Sulphur 396 Sept-Oct 2021
30 September 2021
Oil assets and ‘net zero’
“The focus on supply is putting the cart before the horse…”
Mining giant BHP’s decision this August to dispose of its oil and gas assets to Woodside Petroleum (see Industry News, page 11) in a deal estimated at $29 billion is certainly eye-catching. But it is also part of a larger pattern of divestment of fossil fuel assets by oil and gas companies who have dominated the industry for decades. It follows divestment by investors, institutional and otherwise, as efforts to tackle climate change consistently point towards a future where we will be using gas, and especially oil, far less – indeed, where many are talking about achieving ‘net zero’ carbon emissions by the middle of the century or shortly thereafter.
Fossil fuel companies are by and large valued on their reserves, and if those reserves will not be exploited, then those assets become ‘stranded’, and the valuation must fall. The net worth of companies like ExxonMobil, Shell and BP are currently only around half that of their peak value a few years ago, and last year, Exxon was dropped from the Dow Index. ExxonMobil, Chevron, BP, Shell, Total and Eni have between them sold $28 billion in assets since 2018, and are targeting further disposals of more than $30 billion. Industry-wide, Wood Mackenzie puts the value of oil and gas assets for sale at $140 billion. In April this year, seven European countries, including France, Germany, and the United Kingdom, announced that they would halt public funding for certain fossil fuel projects abroad, and Norway’s sovereign wealth fund – itself largely garnered from the country’s oil and gas royalties – last year said cashed out of positions in major mining and energy companies. Ireland said in 2018 it would divest totally from fossil fuels.
Under those circumstances, BHP’s decision to get out of that business and focus upon mining potash for fertilizer instead might look prudent, although paradoxically, its share price actually fell after the announcement. But of course, there are two sides to every deal, and one group’s disposal is another’s acquisition. Woodside said that it sees the BHP acquisition as increasing economies of scale and options for their LNG assets. Other companies have also been looking for bargains. Ineos Energy has also been deliberately buying unwanted fossil fuel assets; in March picking up Hess Corporation’s oil and gas assets in Denmark for $150 million, in spite of the Danish government stating that it intends to end all oil production by 2050.

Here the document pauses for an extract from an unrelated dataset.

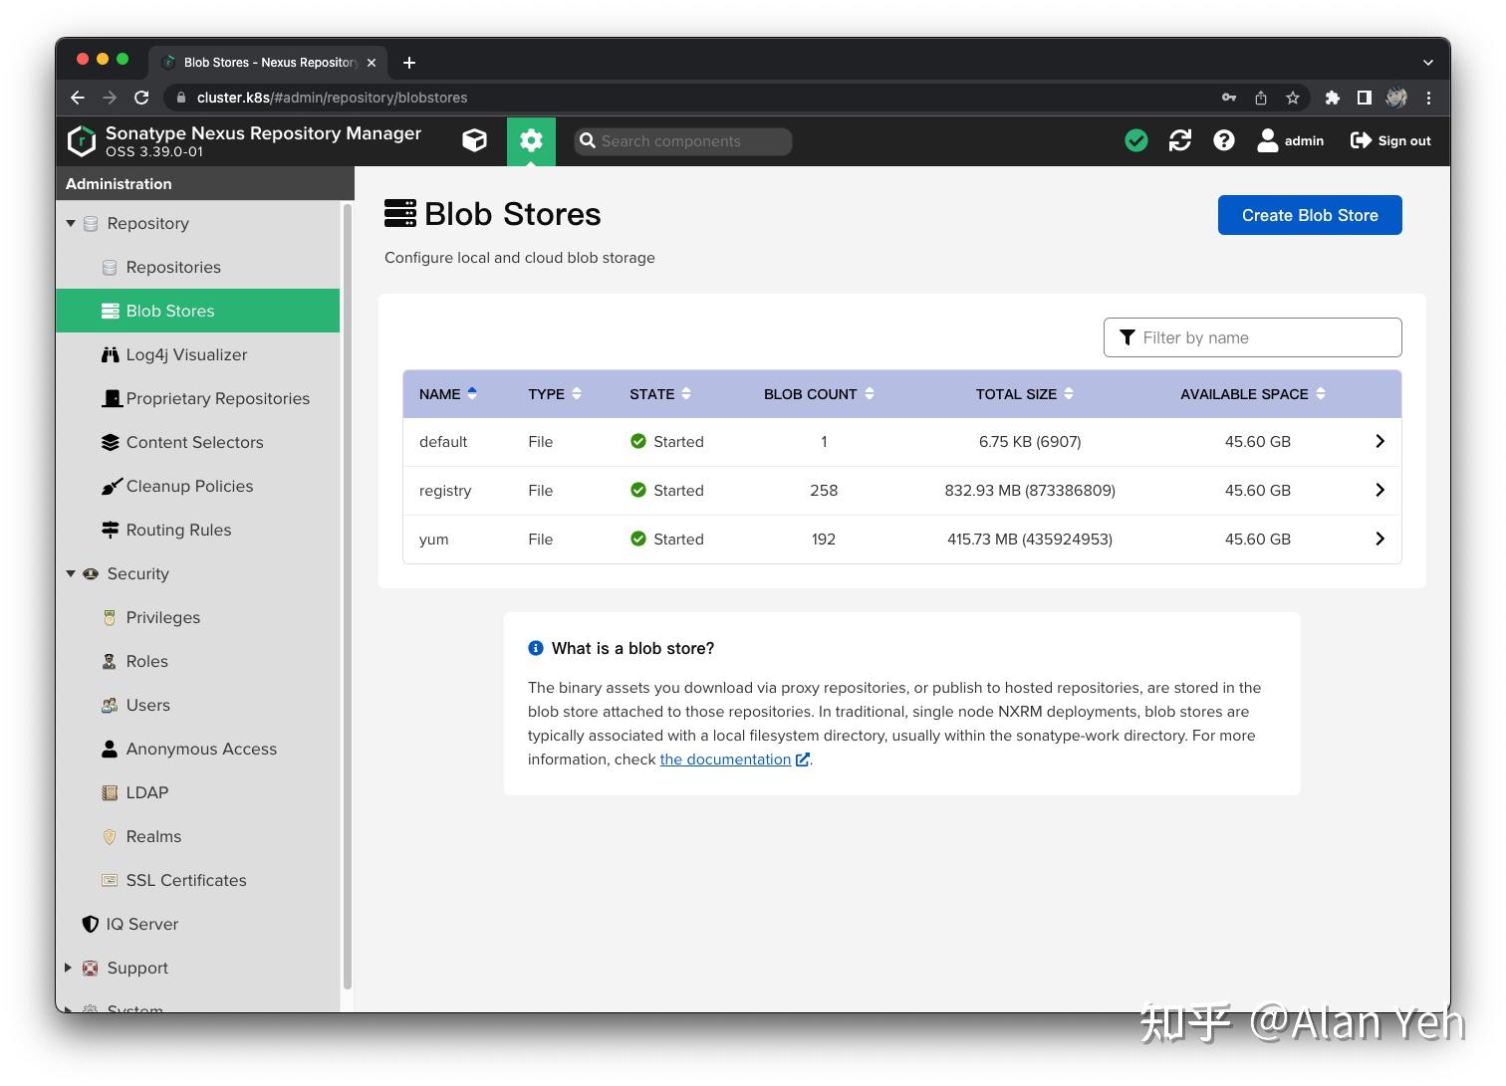1506x1086 pixels.
Task: Collapse the Security tree section
Action: coord(71,574)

And all of this disguises the fact that oil and gas production, and with it sulphur output, has steadily moved from the control of western ‘majors’ over the preceding decades towards national oil companies (NOCs). Publicly listed energy majors now account for only 12% of the world’s oil and gas reserves, 15% of production and 10% of estimated carbon emissions from industry operations, according to the International Energy Authority. The assets remain, but they are increasingly in the hands of NOCs, many of whom have not made any commitment to reduce emissions, or at least which have far less ambitious targets to do so than publicly traded companies. It is a shell game. Some argue that the focus on supply is putting the cart before the horse – selling an oil field does not reduce oil-related emissions if demand for oil globally remains unchanged. In order to meet climate goals, we will need to reduce oil demand.

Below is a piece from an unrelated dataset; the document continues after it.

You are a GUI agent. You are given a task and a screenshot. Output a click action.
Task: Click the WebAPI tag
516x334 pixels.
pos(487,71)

Even so, the lack of investment money available for oil and gas projects is already becoming problematic in places such as Africa, where governments complain of ‘climate imperialism’ as money to fund e.g. LNG projects which would bring much needed development cash starts to become more difficult. It is easier, they argue, for western nations, where only an average of 2% of GDP comes from natural resources, to move out of fossil fuels, than African countries where the figure averages 25%. Innovation and technical know-how in the sector has also traditionally come from the majors, such as with shale gas production, which has changed the industry, while expertise with sour gas production gained in Europe and North America has been an invaluable component of more recent sour gas exploitation in the Middle East, Central Asia and China.
Investor activism and fossil fuel divestment is changing the way that the oil and gas majors operate, but to have any meaningful impact upon emissions and climate, a more globally-based, joined-up strategy is needed, and that can only come from governments.